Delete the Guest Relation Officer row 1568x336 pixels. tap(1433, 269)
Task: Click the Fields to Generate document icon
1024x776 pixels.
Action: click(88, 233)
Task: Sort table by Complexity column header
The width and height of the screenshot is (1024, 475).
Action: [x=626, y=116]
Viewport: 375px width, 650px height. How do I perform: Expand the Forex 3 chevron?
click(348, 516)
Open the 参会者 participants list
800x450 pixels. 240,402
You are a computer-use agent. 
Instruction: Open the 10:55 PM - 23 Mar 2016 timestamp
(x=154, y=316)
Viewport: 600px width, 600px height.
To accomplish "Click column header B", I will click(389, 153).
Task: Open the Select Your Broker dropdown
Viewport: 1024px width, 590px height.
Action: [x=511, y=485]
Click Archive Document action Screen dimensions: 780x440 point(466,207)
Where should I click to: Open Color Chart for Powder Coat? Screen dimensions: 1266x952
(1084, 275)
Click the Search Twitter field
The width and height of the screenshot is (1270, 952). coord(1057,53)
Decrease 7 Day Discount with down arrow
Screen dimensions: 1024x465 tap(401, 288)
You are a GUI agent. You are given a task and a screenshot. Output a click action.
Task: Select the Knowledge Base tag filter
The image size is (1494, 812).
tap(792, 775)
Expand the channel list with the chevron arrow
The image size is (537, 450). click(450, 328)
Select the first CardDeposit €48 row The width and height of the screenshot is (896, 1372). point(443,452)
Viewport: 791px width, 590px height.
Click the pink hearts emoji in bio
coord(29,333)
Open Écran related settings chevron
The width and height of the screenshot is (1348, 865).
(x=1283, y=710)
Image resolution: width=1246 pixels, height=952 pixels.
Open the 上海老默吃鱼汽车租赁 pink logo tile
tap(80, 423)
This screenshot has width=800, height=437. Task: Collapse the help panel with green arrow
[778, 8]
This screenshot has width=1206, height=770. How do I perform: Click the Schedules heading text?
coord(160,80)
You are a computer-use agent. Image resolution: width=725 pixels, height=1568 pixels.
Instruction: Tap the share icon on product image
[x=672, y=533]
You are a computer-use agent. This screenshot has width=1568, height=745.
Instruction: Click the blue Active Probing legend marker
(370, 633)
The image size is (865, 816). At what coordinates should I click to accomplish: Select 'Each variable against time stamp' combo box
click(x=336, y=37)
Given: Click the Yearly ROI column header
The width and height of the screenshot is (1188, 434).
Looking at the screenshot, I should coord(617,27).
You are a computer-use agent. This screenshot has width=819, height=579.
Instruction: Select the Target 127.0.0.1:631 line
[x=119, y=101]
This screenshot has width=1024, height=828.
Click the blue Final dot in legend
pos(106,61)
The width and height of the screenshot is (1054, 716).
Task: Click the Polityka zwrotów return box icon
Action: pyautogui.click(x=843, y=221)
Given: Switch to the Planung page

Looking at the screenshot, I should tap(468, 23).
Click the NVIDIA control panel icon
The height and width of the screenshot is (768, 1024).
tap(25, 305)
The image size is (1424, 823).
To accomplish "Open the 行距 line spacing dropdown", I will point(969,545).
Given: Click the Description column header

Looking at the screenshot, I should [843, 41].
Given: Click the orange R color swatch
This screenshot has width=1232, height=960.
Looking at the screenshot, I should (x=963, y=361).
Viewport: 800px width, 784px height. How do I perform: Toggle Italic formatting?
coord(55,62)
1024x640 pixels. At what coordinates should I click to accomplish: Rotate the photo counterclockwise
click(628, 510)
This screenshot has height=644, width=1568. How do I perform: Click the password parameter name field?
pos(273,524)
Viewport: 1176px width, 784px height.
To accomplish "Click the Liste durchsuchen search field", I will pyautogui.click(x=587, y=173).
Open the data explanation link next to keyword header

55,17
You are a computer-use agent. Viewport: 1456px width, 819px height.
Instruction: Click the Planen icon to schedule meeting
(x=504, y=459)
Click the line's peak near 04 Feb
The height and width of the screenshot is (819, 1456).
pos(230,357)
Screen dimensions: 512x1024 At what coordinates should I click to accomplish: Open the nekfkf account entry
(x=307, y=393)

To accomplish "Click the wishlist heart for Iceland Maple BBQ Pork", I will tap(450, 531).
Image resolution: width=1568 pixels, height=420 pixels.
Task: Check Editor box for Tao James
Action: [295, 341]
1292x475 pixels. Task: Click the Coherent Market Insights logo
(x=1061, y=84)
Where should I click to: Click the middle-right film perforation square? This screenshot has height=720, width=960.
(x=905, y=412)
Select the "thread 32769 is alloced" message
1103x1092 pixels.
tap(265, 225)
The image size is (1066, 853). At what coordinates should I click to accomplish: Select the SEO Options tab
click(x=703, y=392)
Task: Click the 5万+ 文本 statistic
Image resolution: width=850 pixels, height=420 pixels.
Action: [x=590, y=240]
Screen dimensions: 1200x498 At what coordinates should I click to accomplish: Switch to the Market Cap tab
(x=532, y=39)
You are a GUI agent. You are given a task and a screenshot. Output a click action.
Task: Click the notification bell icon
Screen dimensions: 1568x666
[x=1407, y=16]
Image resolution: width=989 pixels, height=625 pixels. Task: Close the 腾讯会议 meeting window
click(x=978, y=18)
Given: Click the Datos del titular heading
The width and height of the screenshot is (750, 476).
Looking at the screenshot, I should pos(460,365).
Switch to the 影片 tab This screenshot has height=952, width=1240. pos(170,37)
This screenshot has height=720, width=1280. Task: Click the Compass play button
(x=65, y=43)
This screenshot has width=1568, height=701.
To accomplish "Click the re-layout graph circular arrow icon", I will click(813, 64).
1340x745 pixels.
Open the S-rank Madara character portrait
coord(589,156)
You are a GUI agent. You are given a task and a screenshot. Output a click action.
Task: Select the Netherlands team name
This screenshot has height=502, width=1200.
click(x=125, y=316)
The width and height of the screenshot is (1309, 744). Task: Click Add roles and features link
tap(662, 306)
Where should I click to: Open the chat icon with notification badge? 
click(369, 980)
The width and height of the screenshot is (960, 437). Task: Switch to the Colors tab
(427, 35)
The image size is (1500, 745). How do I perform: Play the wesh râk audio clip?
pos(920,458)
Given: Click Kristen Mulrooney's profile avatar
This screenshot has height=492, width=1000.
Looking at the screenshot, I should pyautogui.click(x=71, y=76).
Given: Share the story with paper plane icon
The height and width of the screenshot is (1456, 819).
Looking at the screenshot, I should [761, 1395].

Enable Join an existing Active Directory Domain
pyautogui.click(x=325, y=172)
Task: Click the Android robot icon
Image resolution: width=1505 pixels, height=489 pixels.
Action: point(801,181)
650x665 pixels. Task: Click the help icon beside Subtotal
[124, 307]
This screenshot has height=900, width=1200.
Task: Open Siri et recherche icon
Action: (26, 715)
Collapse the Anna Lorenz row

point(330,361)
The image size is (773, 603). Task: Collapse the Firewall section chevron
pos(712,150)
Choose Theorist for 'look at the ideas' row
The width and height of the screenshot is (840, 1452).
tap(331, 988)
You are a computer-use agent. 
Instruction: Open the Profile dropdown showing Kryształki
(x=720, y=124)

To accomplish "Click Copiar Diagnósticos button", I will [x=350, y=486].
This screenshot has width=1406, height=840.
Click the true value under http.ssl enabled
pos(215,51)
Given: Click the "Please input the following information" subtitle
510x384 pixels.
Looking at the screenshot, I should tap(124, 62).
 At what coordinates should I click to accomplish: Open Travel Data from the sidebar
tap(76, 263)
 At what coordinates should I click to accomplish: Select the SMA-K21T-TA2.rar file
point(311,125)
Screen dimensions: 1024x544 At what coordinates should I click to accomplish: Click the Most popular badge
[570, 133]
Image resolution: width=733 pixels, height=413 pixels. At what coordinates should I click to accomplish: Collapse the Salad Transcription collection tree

########################################

■ **TASK**: Among the entries above, say how many lines hold the word "computer". No other words belong in the answer.

■ **RESPONSE BOX**: 6